▶ _Task_: Decide whether each statement below agrees with the Ed James biography, answering yes or no and quoting the words that decide it: 1. James had the idea for Father Knows Best in 1949. 2. The Father Knows Best pilot James wrote first aired on television. 3. James retired in 1972.

▶ _Excerpted text_:
- Born: Edward James June 5, 1908
- Died: March 6, 1995 (aged 86) San Diego, California, U.S.
- Occupations: television writer, producer

= Ed James (writer) =

American screenwriter (1908–1995)

Edward James (June 5, 1908 – March 6, 1995) was an American television writer and television producer during the 1950s and 1960s. Among his credits are contributions to the long-running television sitcoms Father Knows Best (based on the characters created by Ed James) and F Troop. He also produced the 1959 film No Place Like Home

==Career==

James' career as a comedy writer spanned four decades, and encompassed work in both radio and television. After working as a freelance writer, it was in 1949 that he had the idea for the sitcom Father Knows Best. He wrote the pilot episode which aired on U.S. radio. The series later enjoyed a successful television run during the 1950s and early '60s. James went on to write for other shows, including Leave It to Beaver, F Troop and My Favorite Martian. He retired in 1972, and died 23 years later in San Diego, California.

==Television==

- Lux Video Theater (1956–1957)
- Leave It to Beaver (1958)
- Armchair Theatre (1959)
- The Many Loves of Dobie Gillis (1959)
- No Place Like Home (1959) writer/producer
- Father Knows Best (1960)
- Shirley Temple's Storybook (1960)
- My Favorite Martian (1963)
- Petticoat Junction (1963–1964)
- Grindl (1964)
- The Addams Family (1964)
- My Three Sons (1963–1964)
- No Time for Sergeants
- F Troop (1965–1966)
- The Jean Arthur Show (1966)
- Family Affair (1967–1968)

==Personal life==

Ed James married Louise E Neagley (a secretary at NBC) in 1955, a union which produced one daughter. He adopted another daughter during his previous marriage and adopted Louise's youngest son from her previous marriage. Ed and Louise were married until his death in 1995. Louise died in 2011.

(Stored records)
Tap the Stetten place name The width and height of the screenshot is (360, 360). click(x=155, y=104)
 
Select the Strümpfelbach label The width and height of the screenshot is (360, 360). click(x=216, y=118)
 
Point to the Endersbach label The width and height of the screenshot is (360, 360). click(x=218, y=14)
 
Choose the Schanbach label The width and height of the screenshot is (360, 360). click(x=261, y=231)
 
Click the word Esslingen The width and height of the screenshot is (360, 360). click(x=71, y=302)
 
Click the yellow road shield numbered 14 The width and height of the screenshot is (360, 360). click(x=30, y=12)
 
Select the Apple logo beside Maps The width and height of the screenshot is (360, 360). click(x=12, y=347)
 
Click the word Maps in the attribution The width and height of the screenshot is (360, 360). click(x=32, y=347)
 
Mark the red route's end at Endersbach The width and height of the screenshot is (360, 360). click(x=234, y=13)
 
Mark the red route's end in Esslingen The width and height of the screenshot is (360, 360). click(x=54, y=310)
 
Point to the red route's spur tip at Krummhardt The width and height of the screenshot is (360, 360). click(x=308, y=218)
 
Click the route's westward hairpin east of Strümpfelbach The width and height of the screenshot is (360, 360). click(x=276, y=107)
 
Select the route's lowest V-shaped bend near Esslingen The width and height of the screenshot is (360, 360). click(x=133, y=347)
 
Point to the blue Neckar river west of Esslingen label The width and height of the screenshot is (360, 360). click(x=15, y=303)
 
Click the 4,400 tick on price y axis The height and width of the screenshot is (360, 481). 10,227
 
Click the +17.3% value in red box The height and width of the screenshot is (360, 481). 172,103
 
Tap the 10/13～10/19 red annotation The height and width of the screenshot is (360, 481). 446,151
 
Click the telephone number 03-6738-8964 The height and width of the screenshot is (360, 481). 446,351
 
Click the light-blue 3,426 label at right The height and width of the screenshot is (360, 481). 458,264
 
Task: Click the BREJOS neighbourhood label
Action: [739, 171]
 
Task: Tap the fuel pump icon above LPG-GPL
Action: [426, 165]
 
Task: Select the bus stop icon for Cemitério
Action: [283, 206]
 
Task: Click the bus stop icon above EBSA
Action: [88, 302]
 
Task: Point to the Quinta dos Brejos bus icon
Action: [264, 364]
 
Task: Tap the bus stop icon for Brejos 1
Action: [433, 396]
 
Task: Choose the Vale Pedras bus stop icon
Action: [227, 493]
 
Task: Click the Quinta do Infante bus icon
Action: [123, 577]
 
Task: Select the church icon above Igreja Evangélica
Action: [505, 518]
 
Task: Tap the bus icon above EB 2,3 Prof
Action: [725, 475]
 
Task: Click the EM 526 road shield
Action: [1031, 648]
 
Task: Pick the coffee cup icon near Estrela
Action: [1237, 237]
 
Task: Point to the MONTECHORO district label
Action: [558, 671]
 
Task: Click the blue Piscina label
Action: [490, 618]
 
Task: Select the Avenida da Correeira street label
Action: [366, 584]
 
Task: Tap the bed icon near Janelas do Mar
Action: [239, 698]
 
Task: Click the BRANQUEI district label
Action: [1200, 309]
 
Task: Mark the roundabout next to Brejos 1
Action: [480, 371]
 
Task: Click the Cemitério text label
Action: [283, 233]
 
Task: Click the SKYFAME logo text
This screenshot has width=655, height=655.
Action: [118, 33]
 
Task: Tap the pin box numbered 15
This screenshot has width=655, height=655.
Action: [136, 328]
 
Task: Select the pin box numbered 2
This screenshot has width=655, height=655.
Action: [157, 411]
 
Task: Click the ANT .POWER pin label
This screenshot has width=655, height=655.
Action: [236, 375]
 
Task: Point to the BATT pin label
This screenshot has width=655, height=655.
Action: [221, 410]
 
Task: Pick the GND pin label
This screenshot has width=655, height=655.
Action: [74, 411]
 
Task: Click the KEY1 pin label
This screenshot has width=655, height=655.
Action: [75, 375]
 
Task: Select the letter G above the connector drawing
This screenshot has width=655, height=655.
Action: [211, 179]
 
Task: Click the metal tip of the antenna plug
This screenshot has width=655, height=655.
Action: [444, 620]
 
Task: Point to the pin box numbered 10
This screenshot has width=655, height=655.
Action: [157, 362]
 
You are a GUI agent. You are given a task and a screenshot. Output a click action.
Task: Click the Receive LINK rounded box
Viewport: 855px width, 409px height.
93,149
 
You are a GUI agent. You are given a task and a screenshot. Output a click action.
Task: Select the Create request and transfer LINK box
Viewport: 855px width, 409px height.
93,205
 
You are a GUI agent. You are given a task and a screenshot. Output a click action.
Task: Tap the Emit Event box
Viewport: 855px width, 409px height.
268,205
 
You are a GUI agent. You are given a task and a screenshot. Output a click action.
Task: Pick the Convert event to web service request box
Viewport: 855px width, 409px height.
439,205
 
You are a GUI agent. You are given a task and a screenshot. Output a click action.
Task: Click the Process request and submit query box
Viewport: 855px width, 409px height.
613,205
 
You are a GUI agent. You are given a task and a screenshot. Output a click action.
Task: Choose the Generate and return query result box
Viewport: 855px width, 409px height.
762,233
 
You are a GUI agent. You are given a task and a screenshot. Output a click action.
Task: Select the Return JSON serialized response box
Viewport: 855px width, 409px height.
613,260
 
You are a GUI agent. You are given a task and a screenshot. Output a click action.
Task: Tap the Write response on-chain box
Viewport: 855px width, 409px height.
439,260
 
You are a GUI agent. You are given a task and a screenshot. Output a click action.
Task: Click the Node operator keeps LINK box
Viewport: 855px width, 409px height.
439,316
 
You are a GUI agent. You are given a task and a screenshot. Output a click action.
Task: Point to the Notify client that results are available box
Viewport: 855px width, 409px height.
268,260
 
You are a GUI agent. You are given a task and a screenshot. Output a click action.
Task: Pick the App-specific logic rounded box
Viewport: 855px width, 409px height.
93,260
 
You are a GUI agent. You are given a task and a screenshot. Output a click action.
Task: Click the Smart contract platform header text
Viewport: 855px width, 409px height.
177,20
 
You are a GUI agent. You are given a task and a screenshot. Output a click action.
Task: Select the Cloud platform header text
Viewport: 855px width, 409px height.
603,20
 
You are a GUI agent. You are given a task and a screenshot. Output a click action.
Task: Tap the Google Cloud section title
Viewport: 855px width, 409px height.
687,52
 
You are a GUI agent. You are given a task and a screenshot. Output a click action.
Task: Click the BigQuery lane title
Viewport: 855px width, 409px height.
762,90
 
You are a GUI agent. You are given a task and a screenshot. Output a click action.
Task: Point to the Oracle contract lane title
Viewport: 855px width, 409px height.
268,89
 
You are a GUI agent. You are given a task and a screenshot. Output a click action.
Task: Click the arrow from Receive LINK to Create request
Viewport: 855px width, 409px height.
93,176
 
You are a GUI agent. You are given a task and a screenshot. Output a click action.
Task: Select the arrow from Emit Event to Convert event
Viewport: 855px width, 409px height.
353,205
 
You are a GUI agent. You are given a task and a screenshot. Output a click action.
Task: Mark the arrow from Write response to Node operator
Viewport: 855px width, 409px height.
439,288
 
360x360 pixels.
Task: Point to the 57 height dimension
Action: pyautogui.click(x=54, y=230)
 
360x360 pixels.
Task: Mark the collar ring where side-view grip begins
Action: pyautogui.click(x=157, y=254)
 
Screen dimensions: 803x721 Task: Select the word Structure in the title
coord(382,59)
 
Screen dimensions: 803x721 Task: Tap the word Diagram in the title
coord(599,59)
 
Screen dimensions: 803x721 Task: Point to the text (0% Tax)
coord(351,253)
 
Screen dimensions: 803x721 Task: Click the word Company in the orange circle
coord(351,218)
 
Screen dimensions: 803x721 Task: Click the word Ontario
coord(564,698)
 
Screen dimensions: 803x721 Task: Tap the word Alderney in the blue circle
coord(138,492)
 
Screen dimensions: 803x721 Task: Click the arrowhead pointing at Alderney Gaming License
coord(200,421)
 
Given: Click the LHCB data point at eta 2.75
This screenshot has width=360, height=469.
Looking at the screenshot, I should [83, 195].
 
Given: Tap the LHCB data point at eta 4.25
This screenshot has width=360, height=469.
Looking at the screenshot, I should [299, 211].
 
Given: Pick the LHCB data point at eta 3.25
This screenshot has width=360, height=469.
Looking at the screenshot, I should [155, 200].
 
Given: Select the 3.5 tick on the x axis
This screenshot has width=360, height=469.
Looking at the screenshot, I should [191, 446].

▶ _Result of this exercise_:
1. Yes: "it was in 1949 that he had the idea for the sitcom Father Knows Best"
2. No: "He wrote the pilot episode which aired on U.S. radio."
3. Yes: "He retired in 1972"